On Tue, Oct 20, 2020 at 6:20 PM Chris Angelico rosuav@gmail.com wrote:
spam = eggs = cheese = None f"{spam:d} {eggs:d} {cheese:d}" = "123 456"
Wow! That sure looks like a strong anti-pattern.
If some variable was assigned somewhere very distant in the program flow, a parser might succeed where it would otherwise fail! It's not technically spooky action at a distance, but it's troublingly close.
In contrast a plain function has none of that problem behavior.
spam, eggs, cheese = sscanf("%d %d %d", "123 432", missing=None)
I wouldn't mind a version of this that was "inspired by" f-strings. But even there, the requirements are subtly different. E.g.:
myvals = sscanf("{spam:d} {eggs:d} {cheese:d}", "123 432", missing=None)
I can see a good idea of `myvals` being a dictionary not a tuple. But that's close to the color of the bikeshed.
Just to repeat, a "scanf-string" just cannot be the same thing as an f-string.

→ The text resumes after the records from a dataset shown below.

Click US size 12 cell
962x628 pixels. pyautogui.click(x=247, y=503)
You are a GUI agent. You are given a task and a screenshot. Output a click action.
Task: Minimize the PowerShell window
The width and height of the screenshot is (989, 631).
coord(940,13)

Here is a perfectly good f-string, similar to ones I use all the time:
f"More than foo is {foo+1}"
There's just no way to make f-strings into an assignment target... what is POSSIBLE is making "some subset of f-strings (yet to be precisely specified)" patterns for a scan.
I hate the idea of putting that subset to the left of an equal sign. But defining a subset as an argument for a function sounds great. Actually, however, I think the scanf-string rules should be probably not strictly a subset, but rather a "strongly overlapping set that is mostly a subset but also has a few new things."